▶ PROVIDED PASSAGE:
════════
Bengel: Jesus Christ himself undertook the part of others. He did not substitute others for himself. . . . the expiation of sins, properly so called, was made on Christ's cross, since its fruit alone frees from the slavery of sin.
Stoeckhardt: That Christ has borne our sins is not identical with the other statement that Christ has suffered the punishment for our sins. The latter follows from the former . . . In our passage Christ is both the Priest and the Lamb . . . Peter called the cross a 'tree' (Acts 5:30; 10:39), just as the pole on which evildoers were hanged is called 'a tree.' Deuteronomy 21:22ff; Joshua 10:26 . . . We have been set free from sin. Redemption from sin, from the guilt, punishment, and power of sin, the redemption which is made know to sinners in the Gospel, has this effect that they now serve righteousness.
Selwyn: The dominant implication in all these passages is that of criminality.
That is correct. God permitted Christ to suffer as a criminal, between two criminals. He was cursed. He became sin. Note the sharp contrast between "sins" and "righteousness" in this verse. "Sins" is what causes death and damnation. "Righteousness" is God's will. Christ has freed us completely from the guilt and power of sin. Now we can do His will.
════════
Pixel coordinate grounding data
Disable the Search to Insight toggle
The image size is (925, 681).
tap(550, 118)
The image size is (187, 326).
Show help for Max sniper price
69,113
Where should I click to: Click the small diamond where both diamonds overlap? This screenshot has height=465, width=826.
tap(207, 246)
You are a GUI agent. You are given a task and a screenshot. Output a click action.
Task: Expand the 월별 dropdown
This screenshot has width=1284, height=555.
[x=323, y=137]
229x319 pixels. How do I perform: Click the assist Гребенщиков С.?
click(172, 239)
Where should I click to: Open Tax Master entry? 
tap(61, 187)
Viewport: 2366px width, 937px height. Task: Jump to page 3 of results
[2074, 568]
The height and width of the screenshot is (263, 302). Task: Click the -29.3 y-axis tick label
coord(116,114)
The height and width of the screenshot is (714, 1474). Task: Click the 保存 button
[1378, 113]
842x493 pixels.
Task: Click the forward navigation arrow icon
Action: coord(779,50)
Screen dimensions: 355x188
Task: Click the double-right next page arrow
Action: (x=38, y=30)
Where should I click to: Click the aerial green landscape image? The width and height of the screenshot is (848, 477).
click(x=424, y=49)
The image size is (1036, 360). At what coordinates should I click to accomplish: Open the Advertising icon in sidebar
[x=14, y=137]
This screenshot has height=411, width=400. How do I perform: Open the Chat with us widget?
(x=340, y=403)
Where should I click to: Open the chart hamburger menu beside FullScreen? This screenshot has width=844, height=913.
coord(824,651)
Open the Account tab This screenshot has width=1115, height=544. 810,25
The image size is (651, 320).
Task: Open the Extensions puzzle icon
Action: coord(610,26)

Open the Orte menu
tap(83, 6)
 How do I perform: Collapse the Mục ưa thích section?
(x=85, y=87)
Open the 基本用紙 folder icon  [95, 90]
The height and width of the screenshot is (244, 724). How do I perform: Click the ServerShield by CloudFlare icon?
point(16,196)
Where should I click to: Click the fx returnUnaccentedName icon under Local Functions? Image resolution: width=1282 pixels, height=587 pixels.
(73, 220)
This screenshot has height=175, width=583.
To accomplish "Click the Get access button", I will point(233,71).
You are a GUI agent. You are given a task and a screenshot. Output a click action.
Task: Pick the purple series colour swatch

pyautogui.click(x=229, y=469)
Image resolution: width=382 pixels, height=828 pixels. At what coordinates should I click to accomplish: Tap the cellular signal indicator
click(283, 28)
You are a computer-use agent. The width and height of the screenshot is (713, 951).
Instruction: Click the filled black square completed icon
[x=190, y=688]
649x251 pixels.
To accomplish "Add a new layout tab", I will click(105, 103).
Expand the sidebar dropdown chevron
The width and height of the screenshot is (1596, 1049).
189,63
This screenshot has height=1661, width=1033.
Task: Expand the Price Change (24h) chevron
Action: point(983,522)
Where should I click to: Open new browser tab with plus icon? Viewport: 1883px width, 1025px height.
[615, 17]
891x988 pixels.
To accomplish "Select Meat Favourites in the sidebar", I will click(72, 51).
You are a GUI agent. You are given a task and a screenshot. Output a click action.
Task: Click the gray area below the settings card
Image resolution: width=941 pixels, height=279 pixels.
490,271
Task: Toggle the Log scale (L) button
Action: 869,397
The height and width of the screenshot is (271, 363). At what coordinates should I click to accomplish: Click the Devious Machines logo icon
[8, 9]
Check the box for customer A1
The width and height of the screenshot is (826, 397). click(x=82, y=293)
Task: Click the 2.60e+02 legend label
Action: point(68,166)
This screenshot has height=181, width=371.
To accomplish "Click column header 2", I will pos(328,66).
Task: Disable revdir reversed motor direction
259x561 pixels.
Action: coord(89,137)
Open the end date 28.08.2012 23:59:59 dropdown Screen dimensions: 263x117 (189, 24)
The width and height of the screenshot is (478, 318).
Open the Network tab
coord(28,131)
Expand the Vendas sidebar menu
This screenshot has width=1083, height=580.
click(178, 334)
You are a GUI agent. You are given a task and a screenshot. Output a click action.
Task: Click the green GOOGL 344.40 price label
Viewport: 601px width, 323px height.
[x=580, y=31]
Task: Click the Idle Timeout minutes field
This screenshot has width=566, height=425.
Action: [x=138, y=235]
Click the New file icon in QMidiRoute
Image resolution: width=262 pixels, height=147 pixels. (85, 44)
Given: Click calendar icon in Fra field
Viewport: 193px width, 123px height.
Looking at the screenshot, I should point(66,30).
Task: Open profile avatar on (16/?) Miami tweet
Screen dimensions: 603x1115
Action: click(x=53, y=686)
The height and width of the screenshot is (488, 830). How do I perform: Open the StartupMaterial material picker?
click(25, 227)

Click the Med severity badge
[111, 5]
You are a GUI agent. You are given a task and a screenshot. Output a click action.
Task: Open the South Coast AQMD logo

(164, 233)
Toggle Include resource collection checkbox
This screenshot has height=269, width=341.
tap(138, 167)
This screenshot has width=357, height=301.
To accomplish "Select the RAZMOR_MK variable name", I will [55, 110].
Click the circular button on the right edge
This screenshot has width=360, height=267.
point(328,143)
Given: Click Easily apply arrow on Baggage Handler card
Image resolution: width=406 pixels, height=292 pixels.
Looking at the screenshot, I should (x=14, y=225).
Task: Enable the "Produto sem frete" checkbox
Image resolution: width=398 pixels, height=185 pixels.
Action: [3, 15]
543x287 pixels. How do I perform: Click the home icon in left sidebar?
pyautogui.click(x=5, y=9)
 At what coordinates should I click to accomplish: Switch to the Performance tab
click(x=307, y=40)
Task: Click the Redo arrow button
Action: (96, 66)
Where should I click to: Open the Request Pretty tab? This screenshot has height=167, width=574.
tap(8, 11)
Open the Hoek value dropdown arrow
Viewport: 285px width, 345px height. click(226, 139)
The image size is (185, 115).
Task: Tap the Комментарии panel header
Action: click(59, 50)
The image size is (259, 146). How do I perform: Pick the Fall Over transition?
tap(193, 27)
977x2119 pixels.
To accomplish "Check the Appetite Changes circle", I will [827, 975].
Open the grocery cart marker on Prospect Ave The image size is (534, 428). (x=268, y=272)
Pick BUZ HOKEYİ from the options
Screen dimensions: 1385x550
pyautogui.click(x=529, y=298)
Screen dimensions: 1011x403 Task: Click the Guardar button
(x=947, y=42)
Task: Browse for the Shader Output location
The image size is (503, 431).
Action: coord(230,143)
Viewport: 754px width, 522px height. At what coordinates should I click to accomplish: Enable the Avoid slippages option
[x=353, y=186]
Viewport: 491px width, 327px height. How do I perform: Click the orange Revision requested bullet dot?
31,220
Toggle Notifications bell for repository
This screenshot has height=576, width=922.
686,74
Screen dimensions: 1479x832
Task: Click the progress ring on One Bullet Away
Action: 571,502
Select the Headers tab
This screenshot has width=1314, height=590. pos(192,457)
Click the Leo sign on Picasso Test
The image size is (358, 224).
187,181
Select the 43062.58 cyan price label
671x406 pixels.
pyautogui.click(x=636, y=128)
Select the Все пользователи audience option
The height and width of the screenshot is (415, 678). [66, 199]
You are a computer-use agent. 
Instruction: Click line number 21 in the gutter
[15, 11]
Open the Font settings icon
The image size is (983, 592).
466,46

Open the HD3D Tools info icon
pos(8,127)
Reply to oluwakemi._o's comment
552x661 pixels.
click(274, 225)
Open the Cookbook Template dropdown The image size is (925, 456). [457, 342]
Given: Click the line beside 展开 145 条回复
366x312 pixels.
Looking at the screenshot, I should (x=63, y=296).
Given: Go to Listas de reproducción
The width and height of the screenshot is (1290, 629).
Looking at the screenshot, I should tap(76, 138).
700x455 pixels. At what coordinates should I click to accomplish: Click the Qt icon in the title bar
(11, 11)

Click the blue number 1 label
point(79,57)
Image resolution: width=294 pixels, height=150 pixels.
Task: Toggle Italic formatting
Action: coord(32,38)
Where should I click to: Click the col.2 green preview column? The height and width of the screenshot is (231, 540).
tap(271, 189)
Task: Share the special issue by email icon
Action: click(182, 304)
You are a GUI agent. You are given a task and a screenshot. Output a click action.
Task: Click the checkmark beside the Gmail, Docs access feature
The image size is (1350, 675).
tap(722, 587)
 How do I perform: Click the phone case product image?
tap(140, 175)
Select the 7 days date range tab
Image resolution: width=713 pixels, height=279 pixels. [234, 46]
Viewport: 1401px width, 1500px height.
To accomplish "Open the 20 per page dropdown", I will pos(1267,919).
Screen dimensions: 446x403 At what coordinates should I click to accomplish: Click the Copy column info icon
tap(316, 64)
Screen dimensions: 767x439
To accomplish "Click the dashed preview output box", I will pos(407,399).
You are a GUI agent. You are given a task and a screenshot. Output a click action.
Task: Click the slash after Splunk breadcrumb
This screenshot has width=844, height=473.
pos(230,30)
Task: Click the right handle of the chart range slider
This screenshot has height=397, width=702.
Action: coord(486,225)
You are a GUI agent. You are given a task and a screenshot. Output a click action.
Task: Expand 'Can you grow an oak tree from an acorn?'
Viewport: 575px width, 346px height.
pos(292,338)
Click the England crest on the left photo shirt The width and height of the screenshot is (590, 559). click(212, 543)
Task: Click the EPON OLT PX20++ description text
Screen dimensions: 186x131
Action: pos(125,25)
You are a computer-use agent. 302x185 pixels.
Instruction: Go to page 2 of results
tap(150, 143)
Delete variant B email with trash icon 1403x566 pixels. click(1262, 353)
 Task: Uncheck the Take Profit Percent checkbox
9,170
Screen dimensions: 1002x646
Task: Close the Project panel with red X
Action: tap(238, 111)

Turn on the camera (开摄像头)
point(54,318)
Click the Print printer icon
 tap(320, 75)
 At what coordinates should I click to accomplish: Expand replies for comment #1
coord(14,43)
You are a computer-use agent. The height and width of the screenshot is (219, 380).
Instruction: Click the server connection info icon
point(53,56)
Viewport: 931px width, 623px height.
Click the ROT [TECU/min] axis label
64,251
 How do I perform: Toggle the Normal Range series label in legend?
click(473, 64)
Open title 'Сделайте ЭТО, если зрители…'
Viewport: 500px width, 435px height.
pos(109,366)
════════
Write the next part of the commentary on Christ bearing our sins on the cross, starting right after its final sentence.

In this context it means especially to suffer uncomplainingly even when we are punished unjustly.
The great paradox. As Theodoret, an ancient commentator wrote: "A new and strange method of healing; the doctor suffered the cost, and the sick received the healing."
Meyer: Here the part stands for the whole, to denote the whole of Christ's sufferings, of which His death was the culmination point. The apostle declares that through the suffering of Christ the Christians are translated from the sickness of a sinful nature into the health of a life of righteousness.
It is time well spent to read Ezekiel 34 at this point.
Stoeckhardt: Christ bore our sins, thus foreign sins, and thereby had our conversion in mind. So also Christian slaves, Christians in general, should bear and endure foreign sins, the injustice heaped upon them by the adversaries of their faith, and to this end that some of their enemies might possibly be converted.
By nature man is a wandering, helpless, defenseless sheep. The pity of it is that, in his spiritual blindness, he denies this and claims and tries to help himself. But he cannot. Only Christians agree to the first line in verse 25. but they are as wandering sheep no longer.
All the forces of evil both from without and within work on them to mislead them even more. The more secure they consider themselves, the more pitiful their condition.
But now comes the "but." Everything has been changed. I have been converted. I am no longer a wandering sheep. God has turned me toward Christ. The translations are interesting here:
NASB, RSV, JB, NEV, Phillips and LB read "Shepherd and Guardian." TEV has "Shepherd and Keeper." NIV and NKJV have "Shepherd and Overseer." AAT has an interesting translation: "The Shepherd who takes care of you."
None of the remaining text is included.